In the depths
Hydrokinetic power plants operate below barge traffic.
Something is quietly stirring in the river water at Hastings, Minn., just downstream from the Army Corps of Engineers' Lock and Dam No. 2. While it's not a strange creature lurking in the depths, it is a new sight to the waterway's users.
Earlier this year, Houston-based Hydro Green Energy installed the first of two barge-mounted hydrokinetic power plants. The second unit is expected to enter service next spring.
Hydrokinetic power refers to the generation of electricity from moving water without dams or diversionary structures typically used at conventional hydropower plants. Hydro Green's unit will produce 100 kilowatts of uninterrupted power, which will feed back to the electric grid.

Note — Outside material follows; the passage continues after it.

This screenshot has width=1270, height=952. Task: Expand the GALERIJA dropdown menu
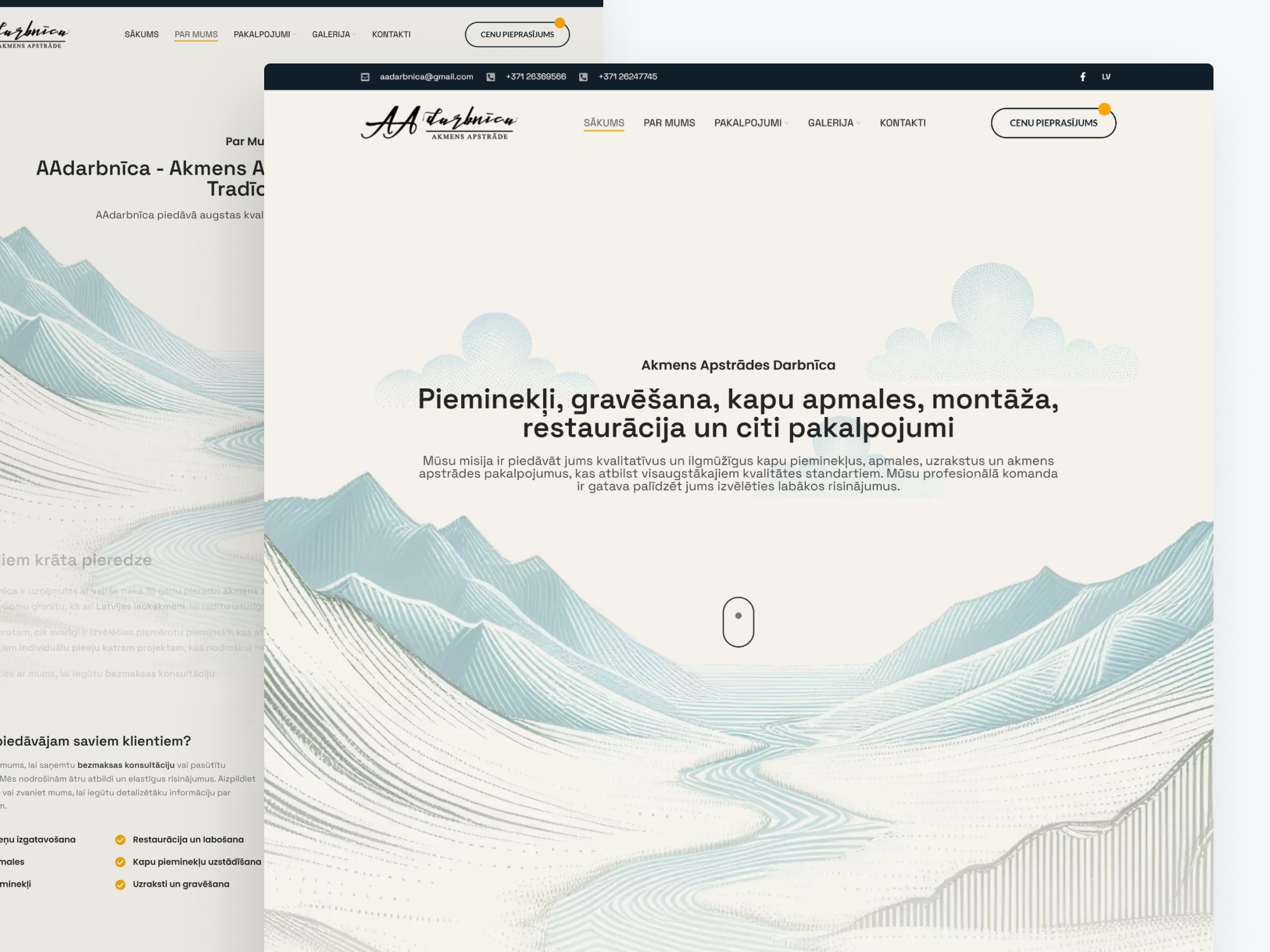pos(833,122)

|Hydro Green prepares installation of its first barge-mounted hydrokinetic power plant in Hastings, Minn. (Photo: Hydro Green Energy|
After extensive testing by the company, the Federal Energy Regulatory Commission signed off on the project in Hastings in December.
The Corps plays a major role in evaluating and approving these types of projects. The agency must ensure that any proposed hydropower-generation equipment doesn't hurt the environment or impede barge traffic. 'Anytime we have the opportunity where we're not altering our flows and capacity, it's something we like to do,' said Mike Ensch, the agency's chief of operations and regulatory.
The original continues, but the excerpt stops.